What if we halved the arrays again? Will it get better? Yes! If we do two layers of merges, starting with lists of size N/4, the total time will be ~640 AU.

**Exercise:** Show why the time is ~640AU by calculating the time to sort each sub-list and then merge them into one array.

What if we halved it again? And again? And again?

Eventually we'll reach lists of size 1. At that point, we don't even have to use selection sort, because a list with one element is already sorted.

This is the essence of **merge sort:**

- If the list is size 1, return. Otherwise:
- Mergesort the left half
- Mergesort the right half
- Merge the results

So what's the running time of **merge sort**?

We know merge itself is order N, so we can start by looking at each layer of merging:

- To get the top layer: merge ~64 elements = 64 AU
- Second layer: merge ~32 elements, twice = 64 AU
- Third layer: ~16*4 = 64 AU
- ...

Overall runtime in AU is ~64*k, where k is the number of layers. Here, $k = \log_2(64) = 6$, so the overall cost of mergesort is ~384 AU.

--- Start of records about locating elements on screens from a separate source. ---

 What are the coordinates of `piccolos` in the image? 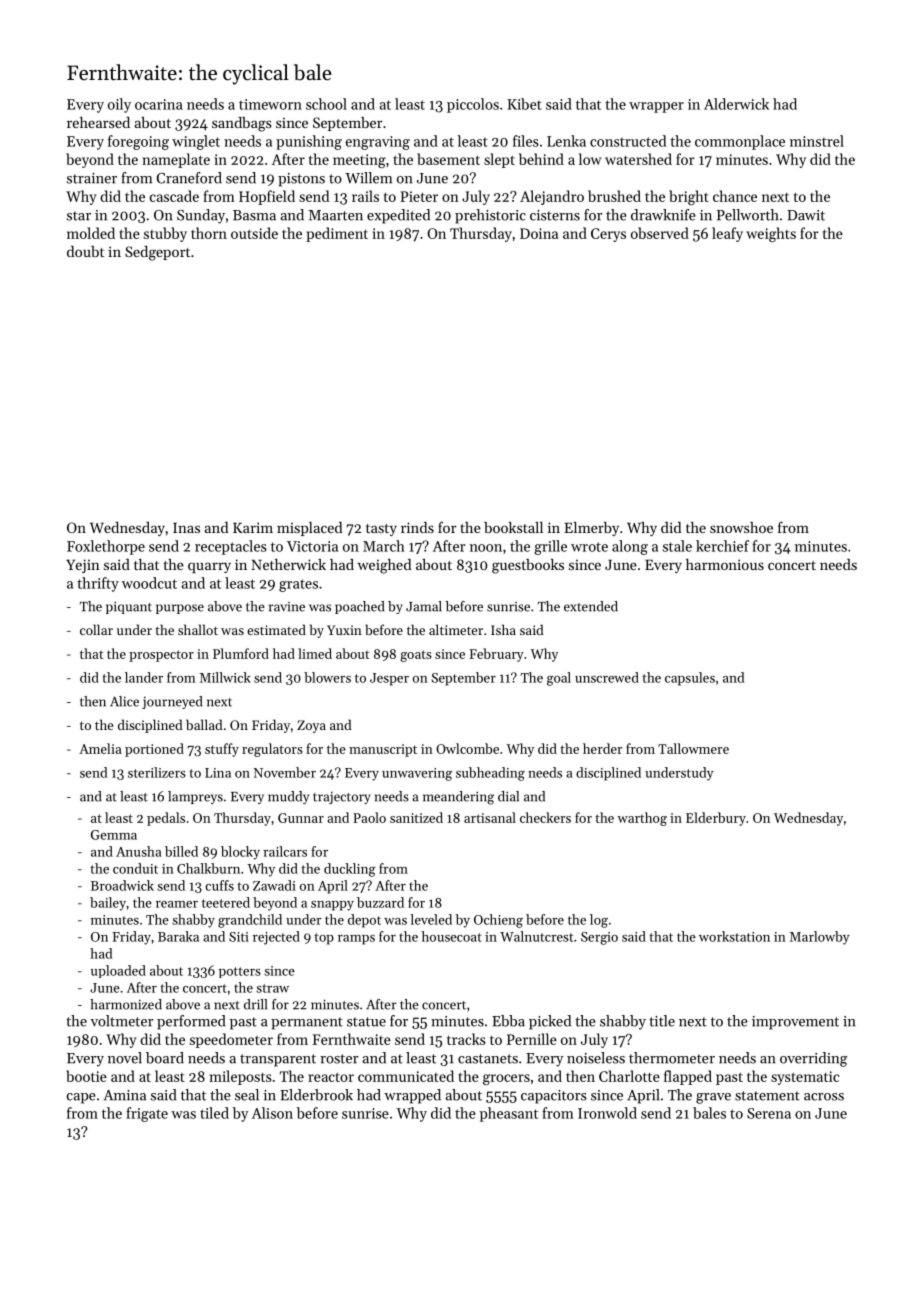 It's located at (473, 105).
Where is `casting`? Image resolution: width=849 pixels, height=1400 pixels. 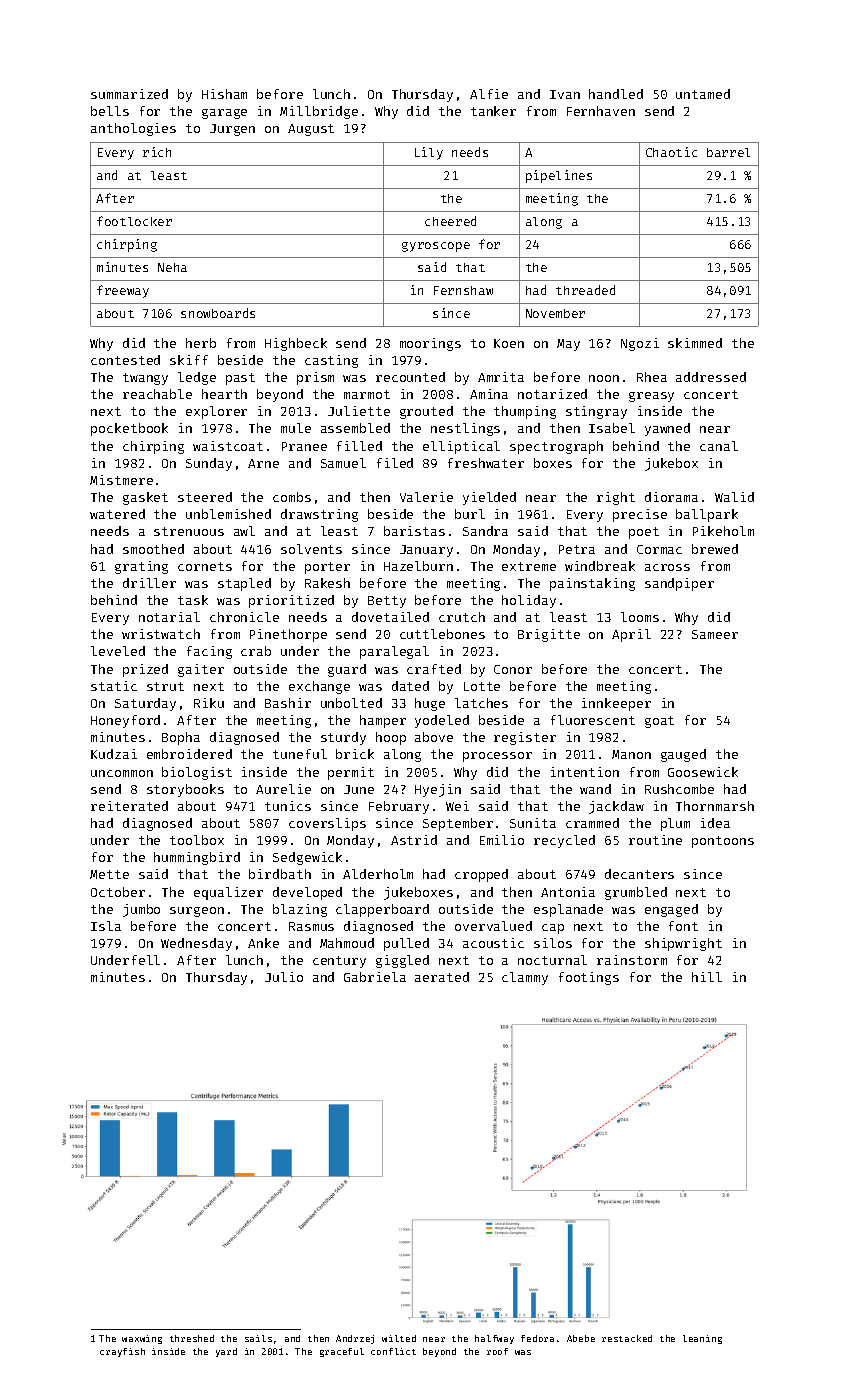
casting is located at coordinates (331, 361).
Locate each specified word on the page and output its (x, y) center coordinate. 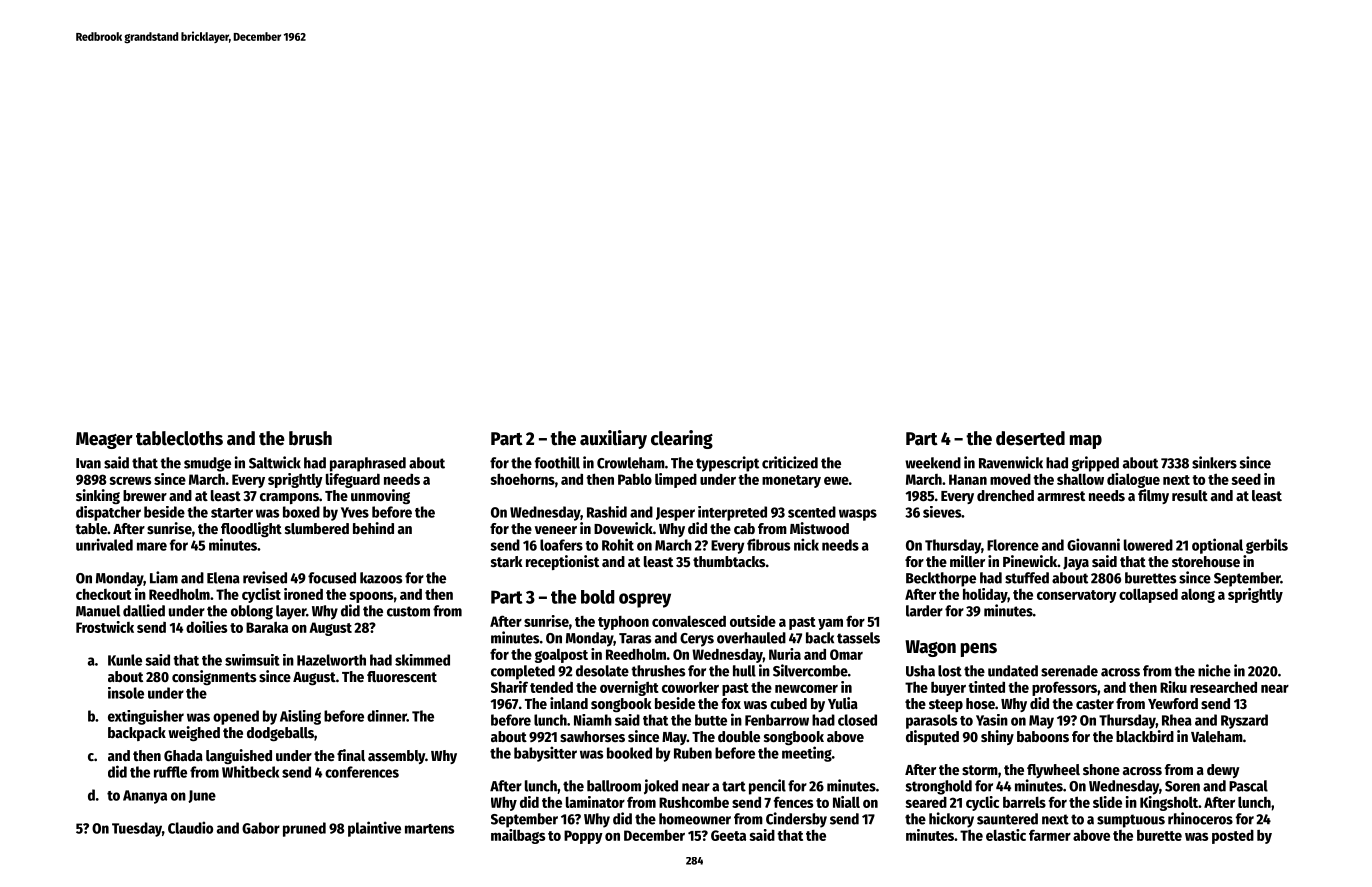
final (351, 755)
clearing (682, 439)
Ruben (693, 753)
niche (1214, 670)
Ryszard (1244, 721)
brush (310, 438)
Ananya (145, 797)
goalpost (561, 656)
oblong (252, 612)
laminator (595, 802)
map (1086, 442)
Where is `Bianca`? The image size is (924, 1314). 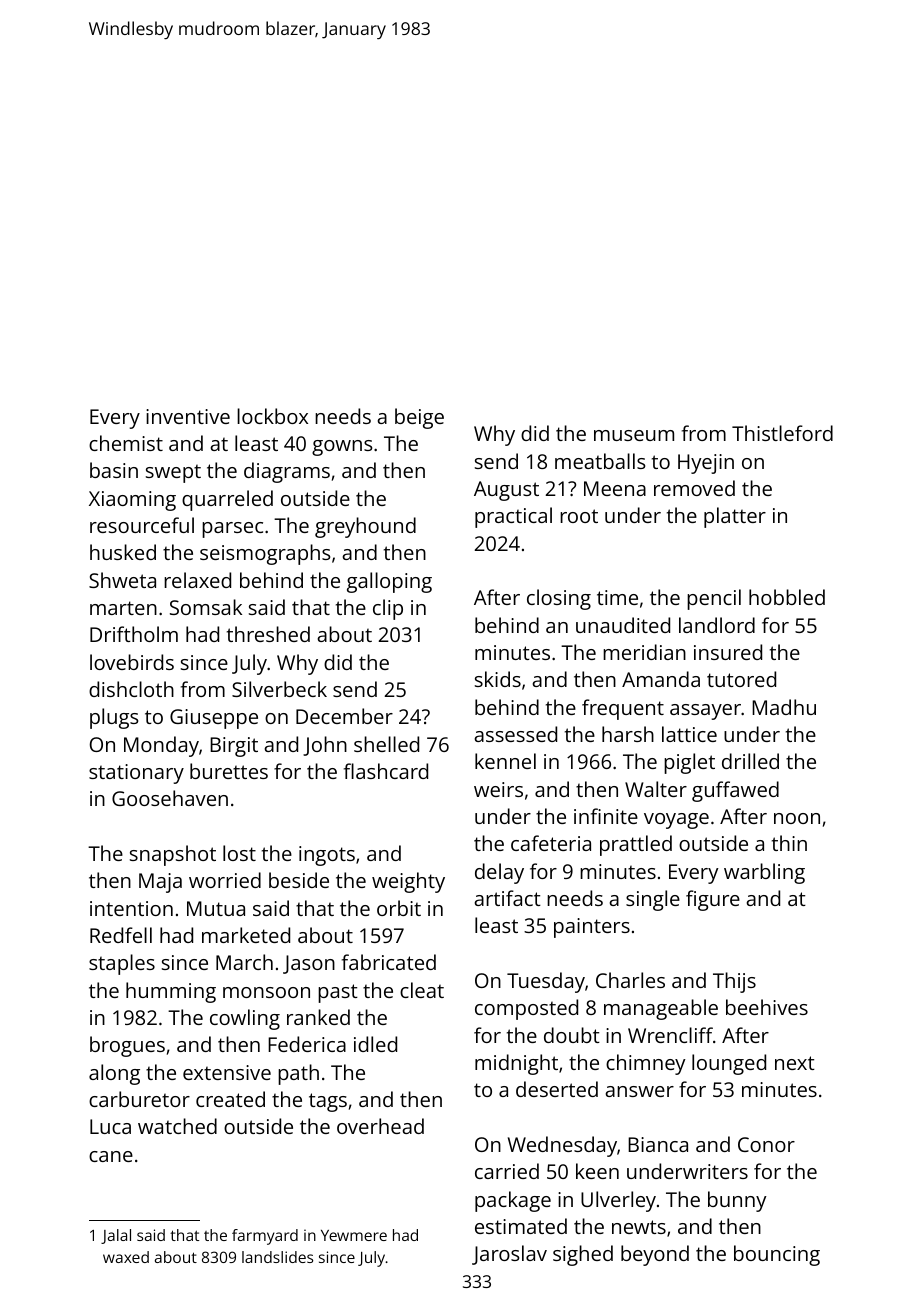
Bianca is located at coordinates (658, 1144).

Now, we saw earlier that splitting up more layers was faster, but still order $N^2$. Is merge sort faster than $N^2$?

...

Yes!

Mergesort has worst case runtime = $\Theta(N \log N)$.

- The top level takes ~N AU.
- Next level takes ~N/2 + ~N/2 = ~N.
- One more level down: ~N/4 + ~N/4 + ~N/4 + ~N/4 = ~N.

Thus, total runtime is ~Nk, where k is the number of levels.

How many levels are there? We split the array until it is length 1, so $k = log_2(N)$. Thus the overall runtime is $\Theta (N log N)$.

**Exercise:** Use exact counts to argue for $\Theta (N log N)$. Account for cases where we cannot divide the list perfectly in half.

So is $\Theta (N log N)$ actually better than $\Theta (N^2)$? Yes! It turns out $\Theta (N log N)$ is not much slower than linear time.

### Wrapup

**Takeaways**

- There are no magic shortcuts for analyzing code runtime.
- In our course, it’s OK to do exact counting or intuitive analysis.
- Know how to sum 1 + 2 + 3 + ... + N and 1 + 2 + 4 + ... + N.
- We won’t be writing mathematical proofs in this class.
- Many runtime problems you’ll do in this class resemble one of the five problems from today. See textbook, study guide, and discussion for more practice.
This topic has one of the highest skill ceilings of all topics in the course. All the tools are here, but

**practice**is your friend!Different solutions to the same problem, e.g. sorting, may have different runtimes (with big enough differences for the runtime to go from impractical to practical!).

- $N^2$ vs. $N log N$ is an enormous difference.
- Going from $N log N$ to $N$ is nice, but not a radical change.

Hopefully this set of examples has provided some good practice with the techniques and patterns of runtime analysis. Remember, there are no magic shortcuts, but you have to tools to approach the problems. Go forth and analyze!!